Weighted/Masked Loss Functions

hippynn also supports floating-point-weighted loss functions. If the weights are all either zero- or one- valued, this is effectively the same as training using a mask.

The sample weights would likely be stored in the database. Let’s assume they have the name “W”. We can then create a representation of these weights as input to the problem as an InputNode:

sample_weights = hippynn.graphs.inputs.InputNode(db_name="W",index_state=hippynn.graphs.IdxType.Molecules)

We use Molecules in the case of a system-valued target such as energy. In the case of an atom-valued target such as charge, use MolAtom.

The weighted loss functions WeightedMSELoss and WeightedMAELoss can then be constructed as follows:

weighted_mse_target = hippynn.graphs.loss.WeightedMSELoss.of_node(target, sample_weights)

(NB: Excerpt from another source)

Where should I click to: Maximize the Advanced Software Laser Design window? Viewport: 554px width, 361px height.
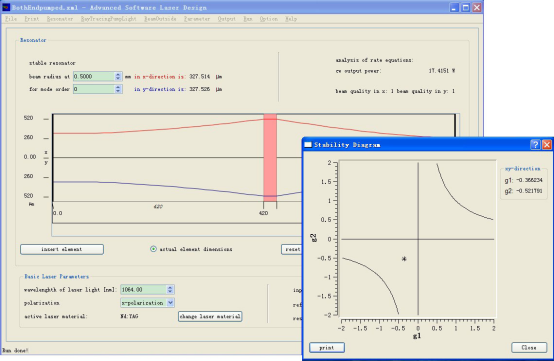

Mathematically, this will give a loss function

\[ \begin{align}\begin{aligned}\bar{w} &= \frac{1}{N} \sum_i w_i\\\tilde{w}_i &= w_i/\bar{w}\\L &= \frac{1}{N} \sum_i \tilde{w}_i (\hat{y}_i - y_i)^2\end{aligned}\end{align} \]

That is, the weights are normalized over the batch, which tends to help stabilize weighted training.

For a fuller example, see the snippet below which mimics the /examples/barebones.py script:

# Define a model
from hippynn.graphs import inputs, networks, targets, physics

species = inputs.SpeciesNode(db_name="Z")
positions = inputs.PositionsNode(db_name="R")

sample_weights = inputs.InputNode(db_name="W", index_state=hippynn.graphs.IdxType.Molecules)

network = networks.Hipnn("hipnn_model", (species, positions), module_kwargs=network_params)
henergy = targets.HEnergyNode("HEnergy", network, db_name="T")

# define loss quantities
from hippynn.graphs import loss

weighted_mse_energy = loss.WeightedMSELoss.of_node(henergy, sample_weights)
weighted_mae_energy = loss.WeightedMAELoss.of_node(henergy, sample_weights)

mse_energy = loss.MSELoss.of_node(henergy)
mae_energy = loss.MAELoss.of_node(henergy)
rmse_energy = mse_energy ** (1 / 2)

# Validation losses are what we check on the data between epochs -- we can only train to
# a single loss, but we can check other metrics too to better understand how the model is training.
# There will also be plots of these things over time when training completes.
validation_losses = {
    "RMSE": rmse_energy,
    "MAE": mae_energy,
    'w-MAE': weighted_mae_energy,
    "MSE": mse_energy,
    "w-MSE": weighted_mse_energy,
}

training_loss = weighted_mse_energy

Notice that you may wish to report both weighted and unweighted versions of the loss in the validation loss dictionary.